If anyone knows a good way to achieve this, please let me know!
However, assuming we have no better alternatives, we can create a reaper process like this:
#!/usr/bin/perl
use DBD::mysql;
my $dbh = DBI->connect(
'DBI:mysql:database=test;host=127.0.0.1;port=3306',
'test', 'test',
{ RaiseError => 1, AutoCommit => 0 }
);
while( 1 ) {
my $row;
eval {
my $sth = $dbh->prepare( "select id from job_queue where state='WORKING' limit 1 for update" );
$sth->execute();
$row = $sth->fetchrow_hashref();
$sth->finish();
};
if( $@ or !$row ) {
# Couldn't lock or lock wait timeout
$dbh->commit();
sleep 10;
next;
}
# Got one, change state, commit, and fork a worker
$dbh->do( "update job_queue set state='NEW' where id=" . $row->{id} ); $dbh->commit();
sleep 1;
}
This will find the first WORKING row and try to lock it. Since normal jobs will be moved to DONE before they are committed, this should only ever find jobs that are in WORKING and unlocked, which means the worker died.

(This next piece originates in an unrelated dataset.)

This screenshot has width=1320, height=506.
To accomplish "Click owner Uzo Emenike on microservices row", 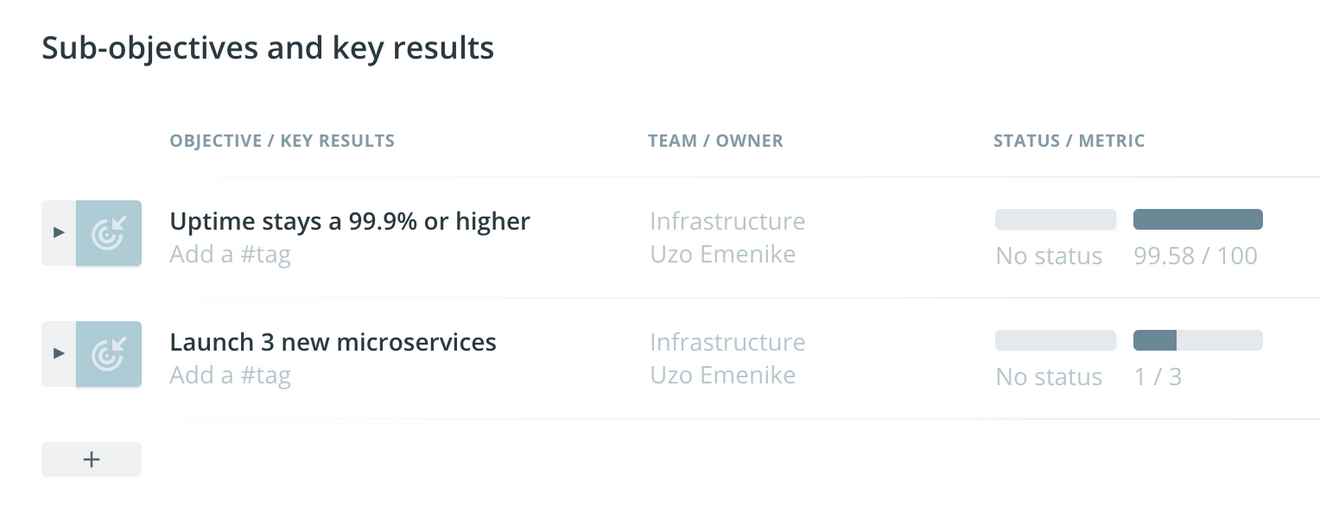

However this isn't perfect. Because SELECT ... FOR UPDATE will try to lock a row already locked, we have to wait until all jobs before our stalled job are complete, getting deadlocks along the way (be sure to set your innodb_lock_wait_timeout fairly low!. Even further, I've seen dead worker processes leave behind idle mysql connections that hold onto their row locks.
Is there any smoother way to do this? I'd love to hear other people's advice.